Model Deployment
Three steps are required to deploy the model:
Setup
Prior to deploying a model or pipeline, the model or pipeline must be exported following the steps in Model Export Section. No other additional setup is required as the NeMo container comes with the relevant NVIDIA Triton Inference Server libraries preinstalled and ready to go.
Start NVIDIA Triton Inference Server
Starting the NVIDIA Triton Inference Server is a simple command. First, however, please read the model specific section below to make sure everything is in the correct place.
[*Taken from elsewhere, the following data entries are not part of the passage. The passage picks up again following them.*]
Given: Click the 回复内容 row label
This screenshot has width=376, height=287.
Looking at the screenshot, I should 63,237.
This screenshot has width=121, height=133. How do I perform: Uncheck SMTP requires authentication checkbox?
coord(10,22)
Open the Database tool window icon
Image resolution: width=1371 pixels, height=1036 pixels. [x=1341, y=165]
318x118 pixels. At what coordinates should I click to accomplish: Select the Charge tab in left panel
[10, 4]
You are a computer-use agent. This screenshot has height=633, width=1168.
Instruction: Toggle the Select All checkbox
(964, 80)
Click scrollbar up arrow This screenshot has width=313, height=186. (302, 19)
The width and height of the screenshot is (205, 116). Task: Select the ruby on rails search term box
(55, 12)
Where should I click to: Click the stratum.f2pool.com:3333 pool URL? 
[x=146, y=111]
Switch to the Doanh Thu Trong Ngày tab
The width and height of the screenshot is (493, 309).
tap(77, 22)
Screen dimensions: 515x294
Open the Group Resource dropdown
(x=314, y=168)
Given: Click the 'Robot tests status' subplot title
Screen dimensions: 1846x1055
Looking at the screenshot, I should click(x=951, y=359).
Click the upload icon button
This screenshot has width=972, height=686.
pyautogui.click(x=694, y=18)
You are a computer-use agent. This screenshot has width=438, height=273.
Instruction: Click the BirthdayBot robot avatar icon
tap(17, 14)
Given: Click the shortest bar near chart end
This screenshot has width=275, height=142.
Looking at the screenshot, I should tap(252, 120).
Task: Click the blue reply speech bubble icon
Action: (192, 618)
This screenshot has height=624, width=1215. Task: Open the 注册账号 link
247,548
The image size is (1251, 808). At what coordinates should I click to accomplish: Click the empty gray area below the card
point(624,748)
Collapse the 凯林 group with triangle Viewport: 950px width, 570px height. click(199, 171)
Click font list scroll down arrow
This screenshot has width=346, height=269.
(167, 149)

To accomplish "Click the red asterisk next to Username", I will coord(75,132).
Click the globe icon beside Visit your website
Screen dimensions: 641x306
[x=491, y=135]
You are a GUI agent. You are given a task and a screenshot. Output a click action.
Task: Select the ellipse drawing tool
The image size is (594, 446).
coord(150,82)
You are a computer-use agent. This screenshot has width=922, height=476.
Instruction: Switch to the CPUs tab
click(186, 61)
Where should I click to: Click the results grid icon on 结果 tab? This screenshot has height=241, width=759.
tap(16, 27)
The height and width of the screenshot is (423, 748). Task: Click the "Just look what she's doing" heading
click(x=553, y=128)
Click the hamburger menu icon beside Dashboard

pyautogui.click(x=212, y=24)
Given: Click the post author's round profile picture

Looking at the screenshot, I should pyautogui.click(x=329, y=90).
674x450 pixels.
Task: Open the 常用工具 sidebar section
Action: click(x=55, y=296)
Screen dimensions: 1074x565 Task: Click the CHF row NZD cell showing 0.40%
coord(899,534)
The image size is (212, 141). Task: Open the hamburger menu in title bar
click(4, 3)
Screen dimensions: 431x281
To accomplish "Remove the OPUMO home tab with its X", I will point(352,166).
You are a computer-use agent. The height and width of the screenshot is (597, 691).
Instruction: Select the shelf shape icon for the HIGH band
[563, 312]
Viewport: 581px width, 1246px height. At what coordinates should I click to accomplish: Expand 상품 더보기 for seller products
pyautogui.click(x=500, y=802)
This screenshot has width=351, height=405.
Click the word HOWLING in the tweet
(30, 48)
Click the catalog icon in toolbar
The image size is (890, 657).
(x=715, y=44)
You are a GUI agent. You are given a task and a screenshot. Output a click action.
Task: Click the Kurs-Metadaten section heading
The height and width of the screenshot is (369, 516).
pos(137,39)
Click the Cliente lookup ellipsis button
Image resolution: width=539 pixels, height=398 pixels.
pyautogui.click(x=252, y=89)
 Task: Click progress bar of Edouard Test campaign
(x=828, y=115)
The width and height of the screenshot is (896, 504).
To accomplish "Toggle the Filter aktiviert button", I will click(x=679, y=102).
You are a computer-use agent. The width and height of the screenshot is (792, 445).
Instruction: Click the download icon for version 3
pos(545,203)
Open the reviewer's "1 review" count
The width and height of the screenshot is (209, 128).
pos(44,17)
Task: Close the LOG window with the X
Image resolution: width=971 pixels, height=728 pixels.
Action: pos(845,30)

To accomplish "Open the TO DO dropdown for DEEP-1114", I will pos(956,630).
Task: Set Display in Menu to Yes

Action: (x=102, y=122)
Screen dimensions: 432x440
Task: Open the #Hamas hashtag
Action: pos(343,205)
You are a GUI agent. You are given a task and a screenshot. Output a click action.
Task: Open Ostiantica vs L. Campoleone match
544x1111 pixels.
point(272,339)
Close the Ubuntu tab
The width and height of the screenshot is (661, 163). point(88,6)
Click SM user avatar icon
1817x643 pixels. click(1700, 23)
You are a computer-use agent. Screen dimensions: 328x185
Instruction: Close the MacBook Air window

To start the NVIDIA Triton Inference Server:
/opt/tritonserver/bin/tritonserver --log-verbose 2 --model-repository /opt/NeMo-Framework-Launcher/deployment/server --model-control-mode=explicit --load-model neva
File Copy
Copy the generated plan
directory to the deployment/server/neva/1/
directory.
Query NVIDIA Triton Inference Server
In a separate instance of the NeMo container, we can setup a client to query the server. There are a example of the client in deployment/client/neva_client.py
.
At query time, the values, max_new_tokens
, temperature
, random_seed
can be used as optional
inputs. If these are not set, the defaults are the values set during export.
The return is a response from the model
In the client example, make sure to set the prompt and the path to the input image.